RFMD’s quarterly revenue rises 45% year-on-year to a record $293m

For its fiscal first-quarter 2014 (ended 29 June 2013), RF Micro Devices Inc of Greensboro, NC, USA has reported record revenue of $293m, up 4.4% on $280.6m on last quarter and up 44.5% on $202.7m a-year ago.

Fiscal Q1/2013 Q2/2013 Q3/2013 Q4/2013 Q1/2014
Revenue $202.7m $209.7m $271.2m $280.6m $293m

Revenue for the Cellular Products Group (CPG) was $237.7m, up 5.3% on last quarter’s $225.7m and up 55.8% year-on-year, led by nearly every major manufacturer of smart-phones, tablets and handsets. CPG also benefited in the entry-level smart-phone segment from its participation in major reference designs and customer developments at Lenovo, Coolpad, Skycom, and WaterWorld, among others. Also, CPG’s leading carrier aggregation switch portfolio was selected to enable the world’s first LTE-Advanced handset.

Revenue for the Multi-Market Products Group (MPG) was $55.3m, up 1% on last quarter’s $54.9m and up 10.4% year-on-year. Broad-based sequential growth spanned multiple markets, including Wi-Fi, power broadband, and high-reliability applications. Year-on-year, high-performance Wi-Fi grew 77%. While WiFi growth in prior quarters was led by mobile devices, this quarter’s growth was driven by expansion across consumer premise equipment (CPE) and multiple applications including routers, access points and set-top boxes.

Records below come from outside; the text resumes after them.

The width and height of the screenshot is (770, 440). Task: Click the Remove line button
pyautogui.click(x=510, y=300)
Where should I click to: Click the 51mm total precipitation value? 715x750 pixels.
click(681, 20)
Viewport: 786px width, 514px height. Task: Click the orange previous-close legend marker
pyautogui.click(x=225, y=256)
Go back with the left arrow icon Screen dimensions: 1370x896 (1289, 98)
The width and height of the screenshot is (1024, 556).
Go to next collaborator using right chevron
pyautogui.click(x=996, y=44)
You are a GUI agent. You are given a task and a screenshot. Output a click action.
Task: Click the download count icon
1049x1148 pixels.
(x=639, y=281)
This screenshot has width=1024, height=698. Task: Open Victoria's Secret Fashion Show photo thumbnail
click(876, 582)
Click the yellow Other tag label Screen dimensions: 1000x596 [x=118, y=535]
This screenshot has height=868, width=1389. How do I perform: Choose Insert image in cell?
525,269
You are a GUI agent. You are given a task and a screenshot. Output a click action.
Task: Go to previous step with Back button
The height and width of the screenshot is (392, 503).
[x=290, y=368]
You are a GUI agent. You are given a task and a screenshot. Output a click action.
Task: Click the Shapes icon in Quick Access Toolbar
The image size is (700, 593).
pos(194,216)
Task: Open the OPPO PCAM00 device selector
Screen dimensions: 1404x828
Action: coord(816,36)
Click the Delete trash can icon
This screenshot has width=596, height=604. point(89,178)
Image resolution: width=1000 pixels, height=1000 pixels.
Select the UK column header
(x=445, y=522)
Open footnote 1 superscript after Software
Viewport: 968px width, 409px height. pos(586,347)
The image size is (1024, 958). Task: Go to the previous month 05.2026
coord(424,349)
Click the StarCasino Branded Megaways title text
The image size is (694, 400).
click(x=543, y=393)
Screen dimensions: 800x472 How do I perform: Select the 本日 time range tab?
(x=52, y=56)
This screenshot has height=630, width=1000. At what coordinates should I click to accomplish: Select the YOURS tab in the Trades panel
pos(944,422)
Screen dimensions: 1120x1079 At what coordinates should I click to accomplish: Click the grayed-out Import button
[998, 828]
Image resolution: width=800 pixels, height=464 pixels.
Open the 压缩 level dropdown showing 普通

“We are capitalizing on growing demand for data-rich mobile applications, and our products are at the heart of the high-speed data connections enabling always-on, broadband mobility, both in the devices and consumer premises equipment, and within the supporting network infrastructure,” commented president & CEO Bob Bruggeworth. “We are delivering on multiple opportunities to increase our dollar content generation-over-generation in the world’s leading smart-phones and benefiting from increasing participation in the highest-volume entry-level platforms and reference designs,” he added.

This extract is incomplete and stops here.